X JAPAN
さて、いよいよ日本ビジュアルヒストリーも最終回となった。
最終回に相応しいバンドは……X JAPANである。
アルファにしてオメガ。
始祖にして頂点。
日本が誇る無敵のバンドである。
しかし、困ったことに有名すぎて最早語ることがない。
リーダーの林氏が朝の山手線で座席に自宅のベッドのように横たわって寝続けたことや、ギターの石塚氏が居眠りをして山手線を100周した話など語るまでもない。空腹に耐えかねてパンを万引きしたメンバーもいれば、小銭と引き換えに親に卒業アルバムなどを晒されたメンバーもいる。
そんなXがどうやってデビューしたのか。
ライブハウスはいつも満員? スカウトの引く手は数多?
そしてインディーズレーベルは『エクスタシーレコード』
リーダー林氏の母親が出資し設立するに至った会社である。いや、正確には休眠状態であった実家の呉服屋を業務変更して作り上げたのだ。

********

# [練習課題]
A - X JAPANの文章によると、インディーズレーベルの名前は何ですか。
B - X JAPANの文章のうち「アルファにしてオメガ。」で始まり「どを晒されたメンバーもいる。」まで続く部分を、「山手線」を「中央線」に改めてもう一度書いてください。
C - X JAPANの文章を、最後の文の後から書き進めてください。

# [データ抜粋]
********

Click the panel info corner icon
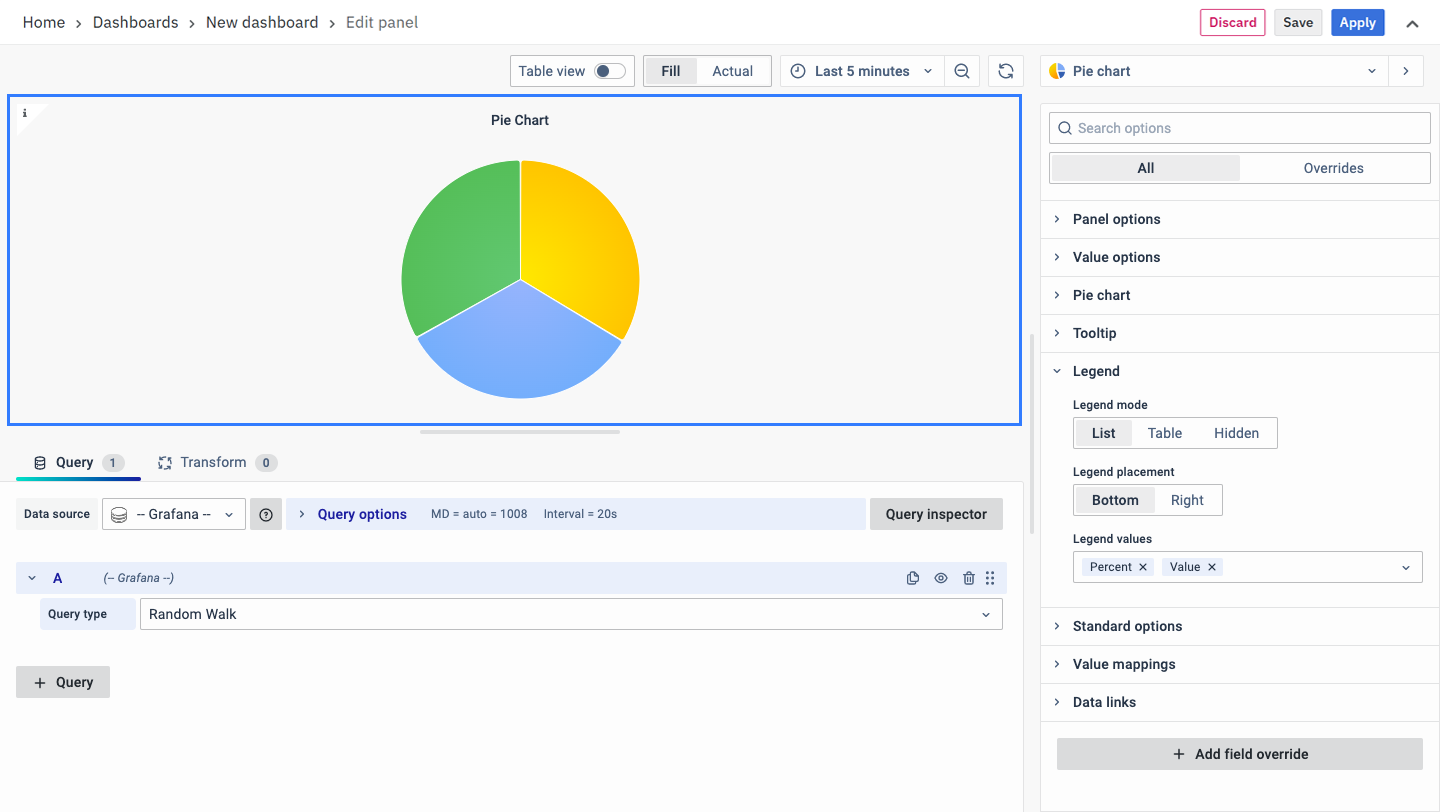The width and height of the screenshot is (1440, 812). pos(25,113)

********

# [各課題の解答]
A - 『エクスタシーレコード』です。

B -
アルファにしてオメガ。
始祖にして頂点。
日本が誇る無敵のバンドである。
しかし、困ったことに有名すぎて最早語ることがない。
リーダーの林氏が朝の中央線で座席に自宅のベッドのように横たわって寝続けたことや、ギターの石塚氏が居眠りをして中央線を100周した話など語るまでもない。空腹に耐えかねてパンを万引きしたメンバーもいれば、小銭と引き換えに親に卒業アルバムなどを晒されたメンバーもいる。

C -
そして林氏はなんと!レコードのプレス工場、印刷工場、出版社、写植工房、レコード店などを直接訪ね歩き、作るところから売るところまでを体で学んでいったのだ。
ちなみに林氏はインディーズレーベルだけでなく、メジャーレーベルも所有している。
GLAYも所属していたプラチナムレコードである。それはさて置き。
ここからXのみならず、エクスタシー軍団の快進撃はスタートしたのだ。
Xに関する学会員の原初の記憶は紅白歌合戦である。当時は興味がなかったため「ふーん、紅白にこんなのが出てるんだー」ぐらいのものだった。
ちなみにその時の曲は『silent jealousy』だった。
興味がないはずなのに曲名からメロディまでしっかり覚えている。そんなインパクトが彼らにはあるのだ。
そして本格的にファンになったのはここから数年後『week end』を聴いた時だった。
石塚氏が弾くリフレインするイントロ。聴いた瞬間から引き込まれてしまった。
ミラシラ ミラシラと繰り返すだけなのに恐るべきインパクト。
そこに松本氏がDから切り込むパワーコード。まさに切り込むような勢いとパワーなのだ。
そこに沢田氏がハイフレットから流れるようにベースを重ねる。
そして林氏の叩き込むようなドラムに畳み込まれるのだ。わずかなイントロにどれだけのエネルギーが込められているのか。爆発寸前だ。
つまり、爆発するのはAメロ、出山氏のボーカルが入ってからなのだ。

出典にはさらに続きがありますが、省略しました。